I am loading and unloading a module repeatedly, and after a certain number of iterations, cuModuleLoad() results in CUDA_UNKNOWN_ERROR. It seems like the number of texture references in the device code determines the number of successful iterations; for example, if I declare four textures (all on the form texture<float, 2, cudaReadModeElementType> tex), I get an error after 32 iterations. If I reduce the number of textures to three, I get an error after 42 iterations. The corresponding number of successful iterations is 64 for two textures and 128 for one texture. If I don’t declare any textures at all in my .cu-file, no error is produced. Changing the number of global functions in the .cu-file doesn’t seem to have any effect on the execution.
This is my code:
CUdevice cuDevice;
CUcontext cuContext;
CUmodule cuModule;
char* module_path;
CUT_DEVICE_INIT_DRV(cuDevice);
CUresult status = cuCtxCreate( &cuContext, 0, cuDevice );
module_path = cutFindFilePath("simpleTexture_kernel.cubin", argv[0]);
bool firstError = true;
for(int i = 0; i < 1000; i++)
{
char* memfname = (char*) malloc(200*sizeof(char));
unsigned int freemem;
unsigned int totmem;
CUresult getmeminfo = cuMemGetInfo(&freemem, &totmem);
sprintf(memfname, "%d free mem %.1f MB out of total mem %.1f MB.txt",i,freemem/1000000.0f, totmem/1000000.0f);
int getmeminfoi = (int) getmeminfo;
cutWriteFilei(memfname, &getmeminfoi, 1);
free(memfname);
status = cuModuleLoad(&cuModule, module_path);
if(!status)
{
printf("%d OK when loaded module: %d \n", i, status);
}
else if(firstError)
{
printf("%d first error while loading module: %d \n", i, status);
firstError = false;
}
status = cuModuleUnload(cuModule);
if(!status)
{
printf("%d ok when unloaded module: %d \n", i, status);
}
else if(firstError)
{
printf("%d first error while unloading module: %d \n", i, status);
firstError = false;
}
cuModule = 0;
}
cutFree(module_path);
cuCtxDetach(cuContext);
CUT_EXIT(argc, argv);
According to the Cuda Programming guide, “if the memory for functions and data (constant and global) needed by the module cannot be allocated, cuModuleLoad() fails”, but I thought I was freeing the memory used by the module when unloading it?

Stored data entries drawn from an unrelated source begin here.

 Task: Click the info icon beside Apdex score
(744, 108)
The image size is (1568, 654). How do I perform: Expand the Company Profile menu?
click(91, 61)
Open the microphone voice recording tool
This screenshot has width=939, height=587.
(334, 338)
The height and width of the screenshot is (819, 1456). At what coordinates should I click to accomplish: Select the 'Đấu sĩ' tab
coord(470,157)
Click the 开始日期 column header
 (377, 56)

As you can see I have checked the amount of memory available for allocation by the Cuda context (using cuMemGetInfo), and I seem to have plenty of memory left even when the loading of the module fails. Am I mixing up memory spaces?
I would be very grateful if somebody could explain why this error arises. I am new to Cuda and there are probably plenty of things about the driver API that I haven’t understood yet.